Summarizing and grouping by
When we have a question like "how many bets each user has placed in the last month?", we're asking for a summary of the data. A summary is usually made up of two parts: one or more numbers we care about (called a "metric" in data-speak), and how we want to see that number grouped or broken out. To answer that example question of "How many bets each user has placed in the last month?"
- The metric would be the count of bets (the count of rows).
- We want that metric to be grouped by "Profile UID".
- And we want to filter the rows for "last month."
There are two common ways you'll tend to summarize your data:
- Counting the number of rows in your table
- Getting the sum or average of a numeric column
For most of the questions, you'll then group that metric by Profile UID, which identifies each unique user profile in your single customer view.

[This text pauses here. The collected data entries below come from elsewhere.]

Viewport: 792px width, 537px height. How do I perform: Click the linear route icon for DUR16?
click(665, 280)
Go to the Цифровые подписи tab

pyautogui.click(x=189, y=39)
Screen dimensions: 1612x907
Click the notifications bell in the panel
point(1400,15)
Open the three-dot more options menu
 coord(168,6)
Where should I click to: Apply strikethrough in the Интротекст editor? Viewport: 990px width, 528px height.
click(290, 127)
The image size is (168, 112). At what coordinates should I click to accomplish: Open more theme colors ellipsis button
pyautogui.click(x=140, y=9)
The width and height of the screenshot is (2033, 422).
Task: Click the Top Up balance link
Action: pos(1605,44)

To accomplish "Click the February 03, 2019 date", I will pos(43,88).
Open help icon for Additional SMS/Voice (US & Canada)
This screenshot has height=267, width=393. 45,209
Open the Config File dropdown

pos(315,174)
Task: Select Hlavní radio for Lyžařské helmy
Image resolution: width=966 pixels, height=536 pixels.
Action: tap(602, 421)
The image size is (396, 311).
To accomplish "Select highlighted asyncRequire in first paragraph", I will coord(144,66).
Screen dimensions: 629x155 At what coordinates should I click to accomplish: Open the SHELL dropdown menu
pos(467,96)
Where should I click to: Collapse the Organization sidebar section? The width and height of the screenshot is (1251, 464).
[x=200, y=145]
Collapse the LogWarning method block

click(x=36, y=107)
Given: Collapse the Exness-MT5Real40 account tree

Adding a summarize step lets you choose how to aggregate the data from the previous step. You can pick one or more metrics, and optionally group those metrics by one or more dimensions (columns). When picking your metrics you can choose from basic functions like sum
, average
, and count
; or you can pick a common metric defined by an admin; or you can create a custom expression by writing a formula.
Common metrics include:
- Count of rows: the total number of rows in the table, after any filters have been applied. If you're looking at your
Orders
table and want to know how many orders were placed with a price greater than $40, you’d filter by “Price greater than 40,” and then selectCount of rows
, because you want Xtremepush to count how many orders matched your filter. - Sum of …: the sum of all the values in a specific column.
- Average of …: the average of all the values in a single column.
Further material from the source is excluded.